* Text excerpt *
The Taliban have reportedly struck at Army units as they moved from bases in Ramzak and Jandola. Three soldiers were killed in an IED attack in Ramzak, and another was killed by an IED in Jandola.

Eight Pakistani soldiers were also killed in fierce fighting in Spinkai Raghzai and Sarakai, a US intelligence official told The Long War Journal.

The Pakistani military claimed that 11 Taliban fighters have been killed in airstrikes and only four soldiers have been killed so far.

The military has massed two divisions, an estimated 28,000 troops, to take on the estimated 10,000 Taliban and 1,500 foreign fighters believed to be sheltering in the area.

Some of the Taliban forces are thought to have left South Waziristan to preserve forces, a US intelligence official told The Long War Journal.

"The Taliban appear to want to deny the military a decisive victory so they have pulled up some units and key leaders," the intelligence official said. "A substantial rearguard unit will be left to bleed the Army."

New estimates of Taliban strength: 25,000

The new estimates of the size of the Taliban are worrisome: 25,000, not counting the criminals, of whom there appear to be many [I'm not sure how they tell the difference], and part time volunteers who for cash will plant bombs. Here are the first few lines of the article that appeared in McClatchy Newspapers on October 14, 2009.

(Collected data entries)
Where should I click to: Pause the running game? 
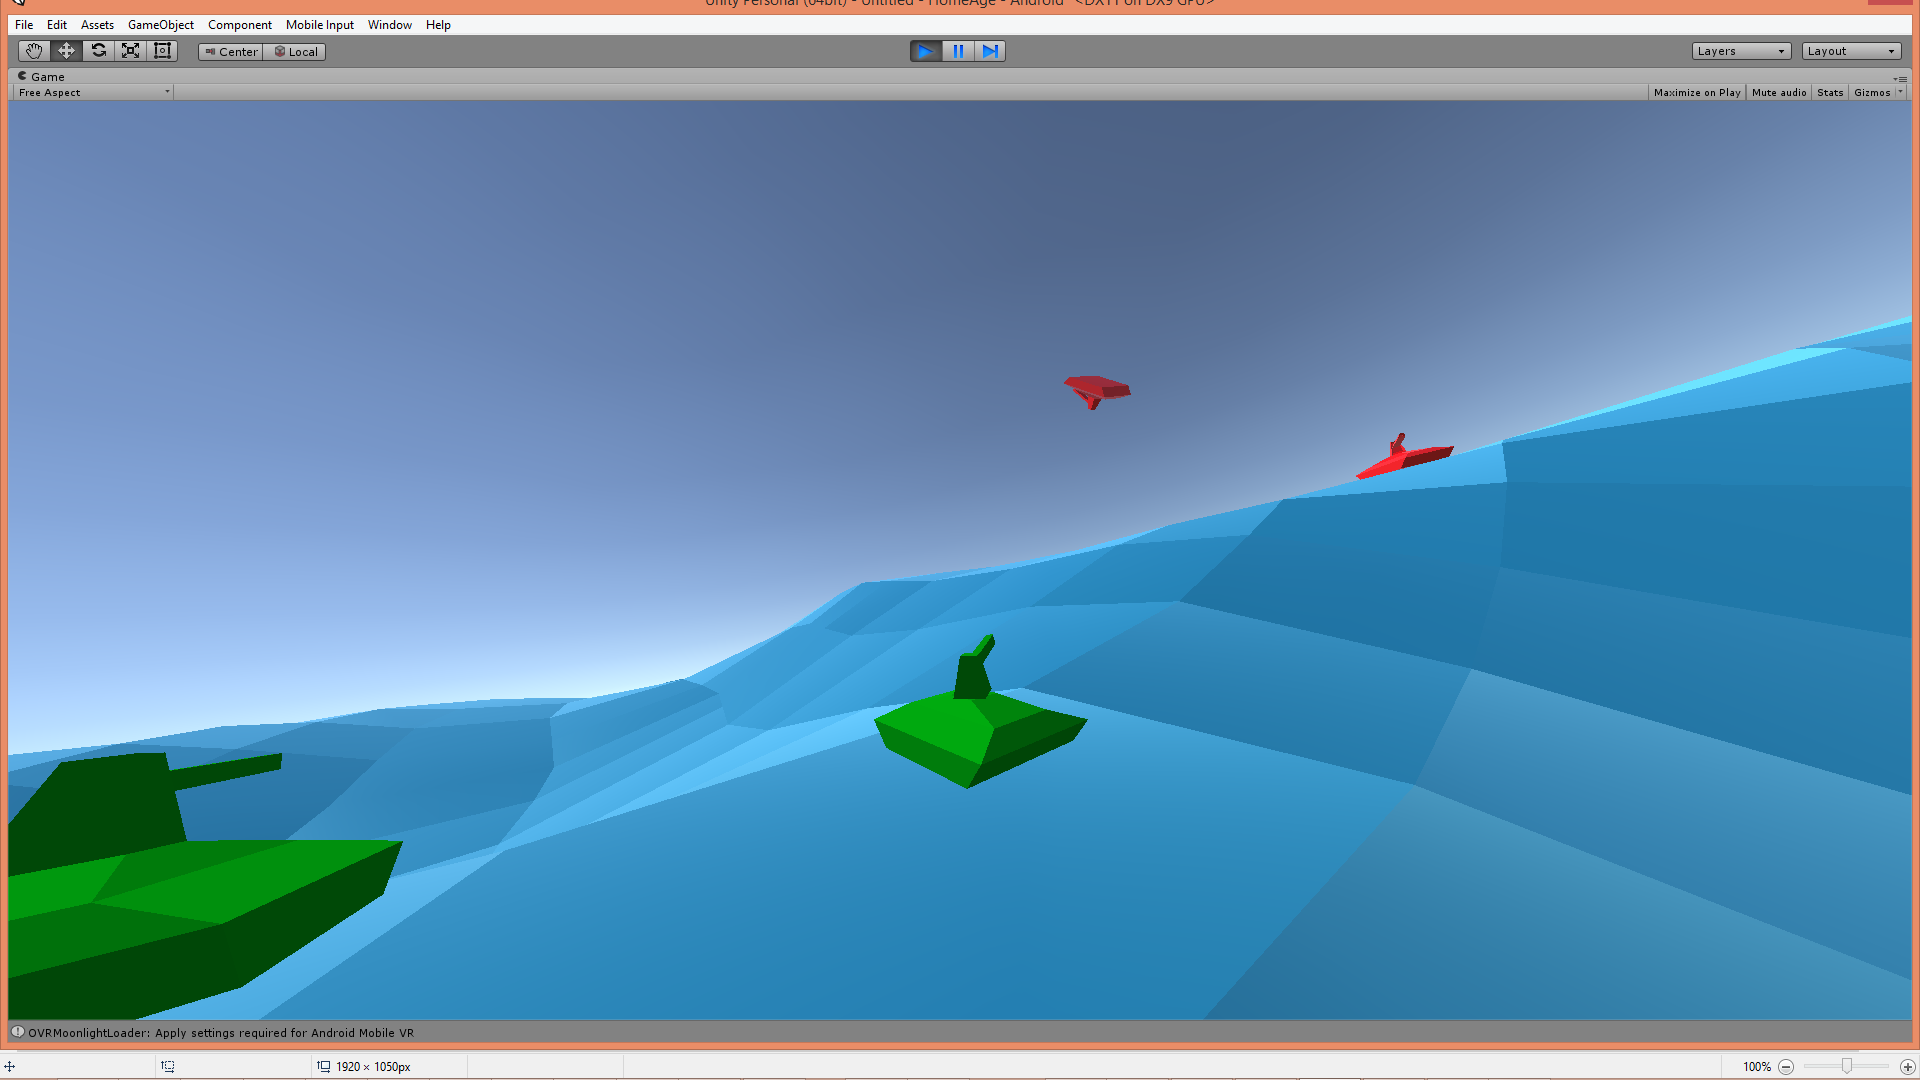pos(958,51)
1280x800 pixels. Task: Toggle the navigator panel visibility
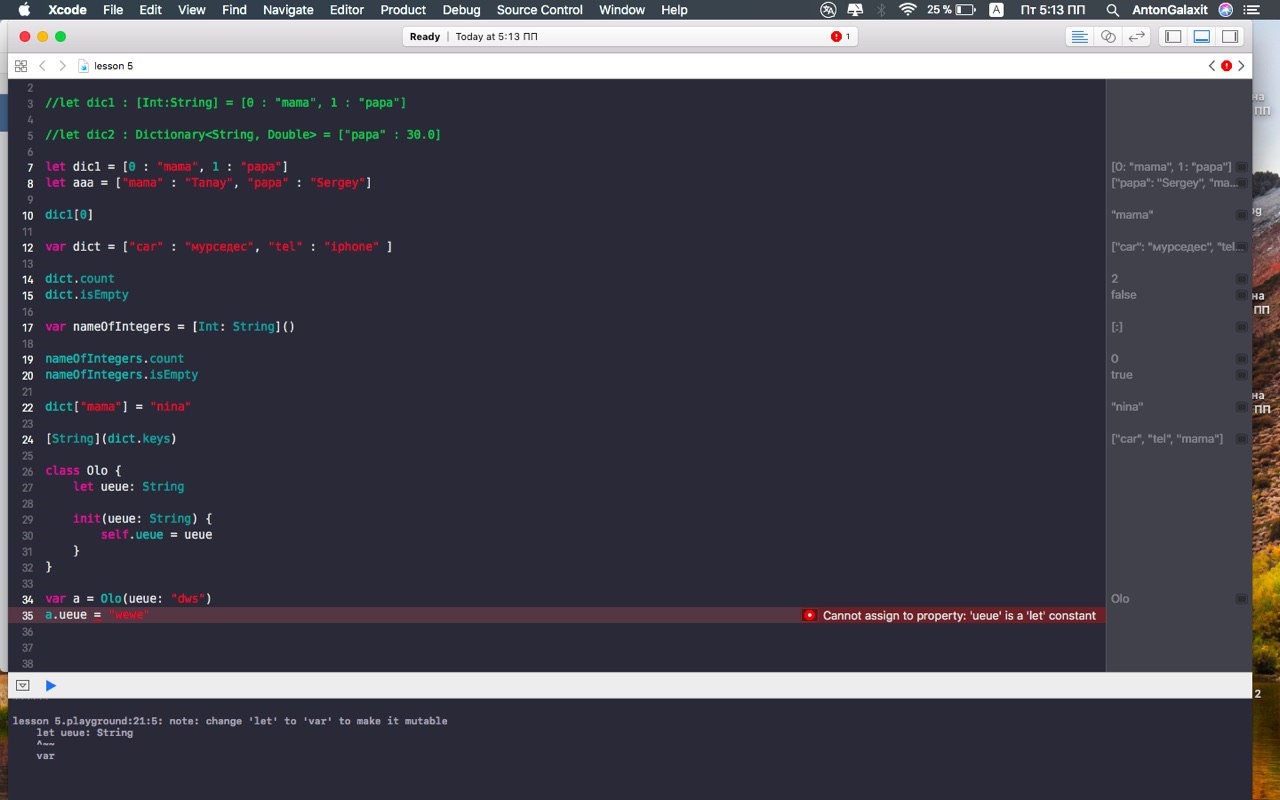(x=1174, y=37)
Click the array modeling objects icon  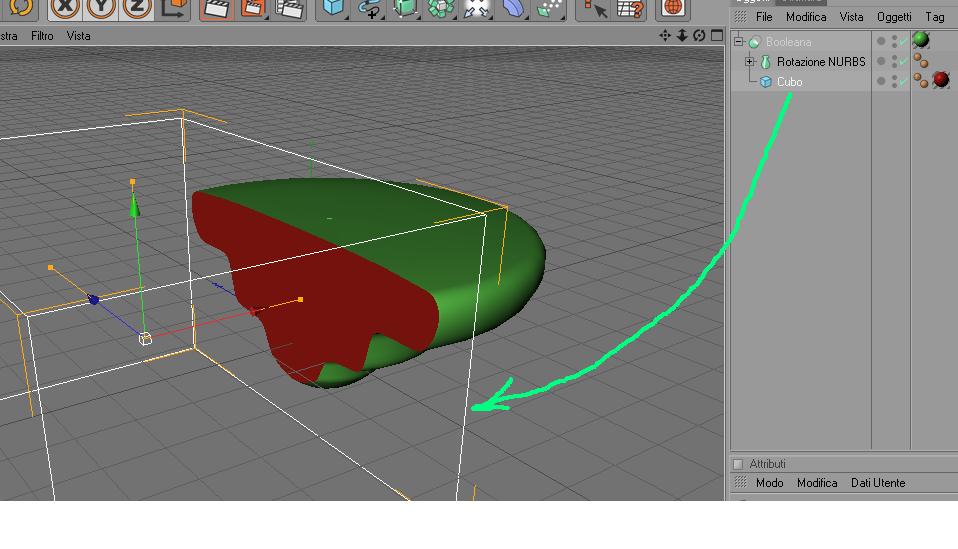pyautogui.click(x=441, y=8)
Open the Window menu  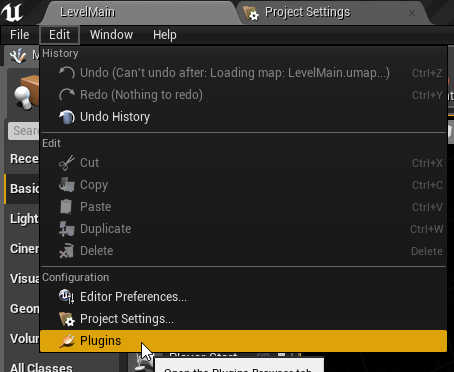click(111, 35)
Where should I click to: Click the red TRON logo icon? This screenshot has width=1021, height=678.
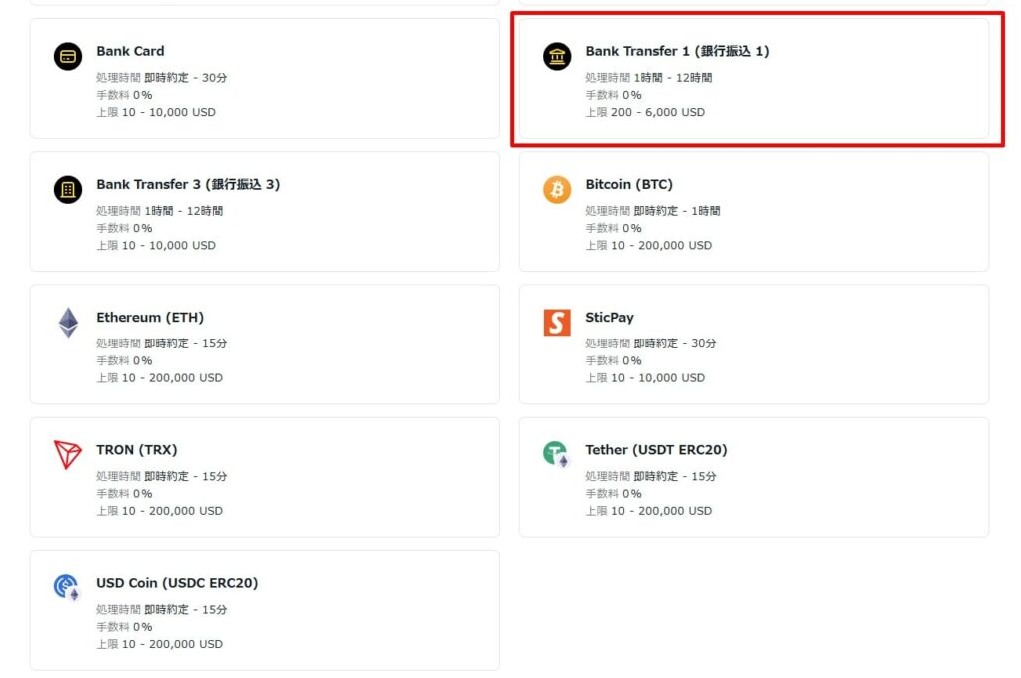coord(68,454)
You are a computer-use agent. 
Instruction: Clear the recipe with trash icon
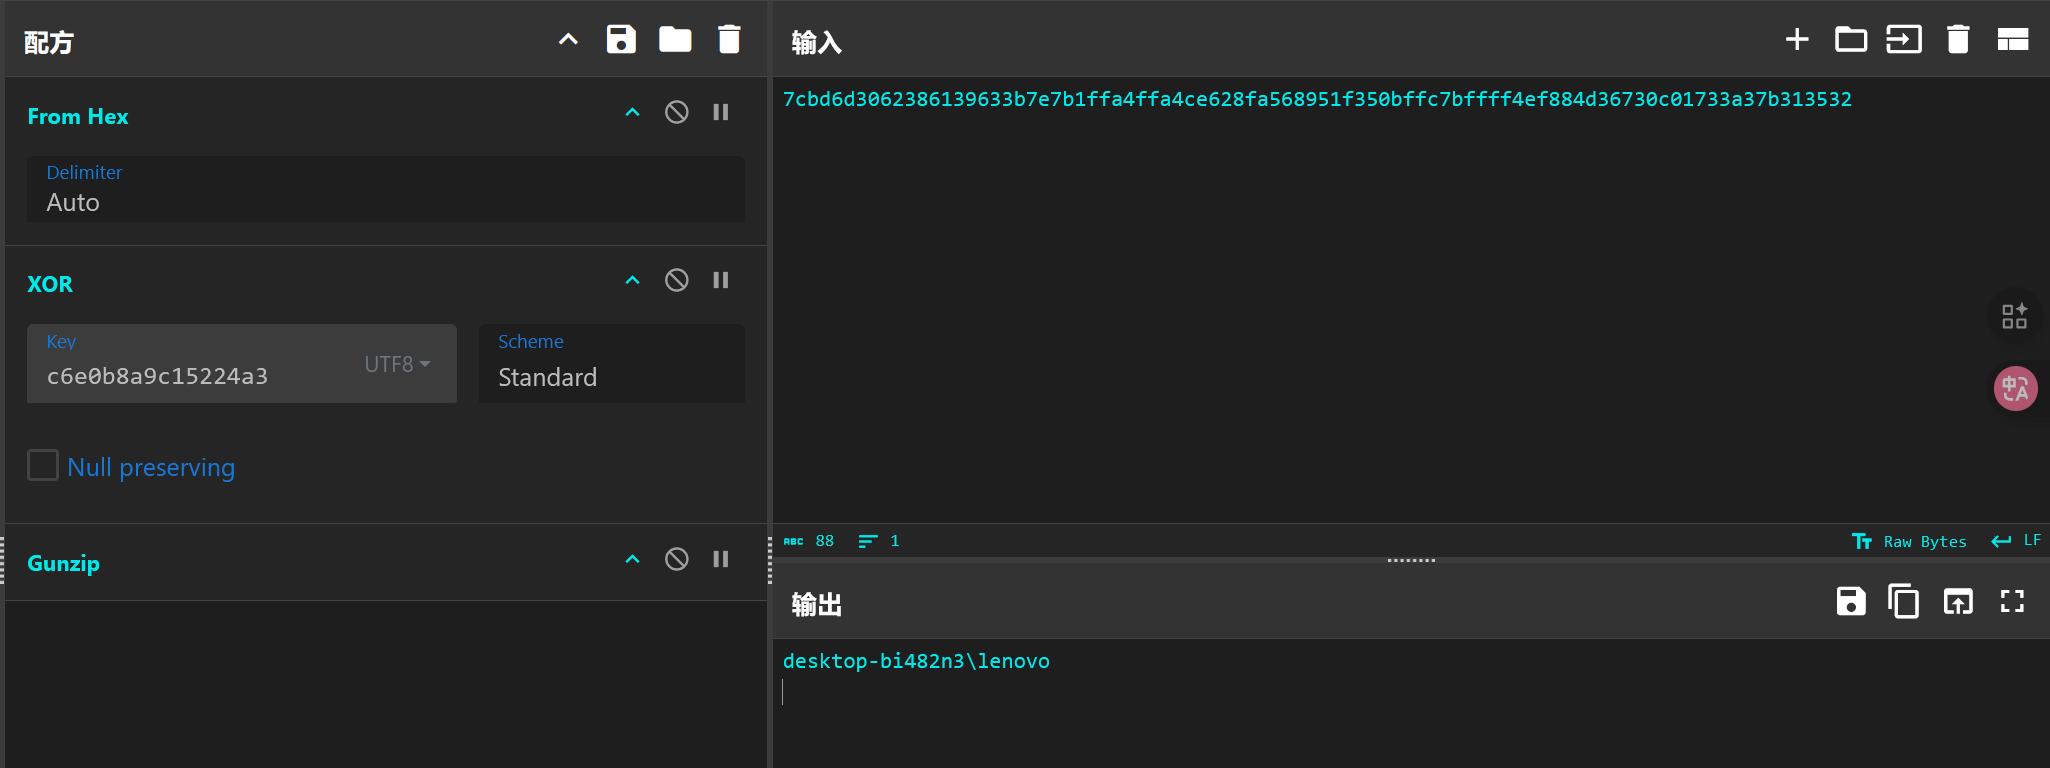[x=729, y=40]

* What to do *
Transcribe the passage of the excerpt on the Pakistani offensive in South Waziristan that begins with "The Taliban have" and ends after "IED in Jandola.".

* Reply to the exercise *
The Taliban have reportedly struck at Army units as they moved from bases in Ramzak and Jandola. Three soldiers were killed in an IED attack in Ramzak, and another was killed by an IED in Jandola.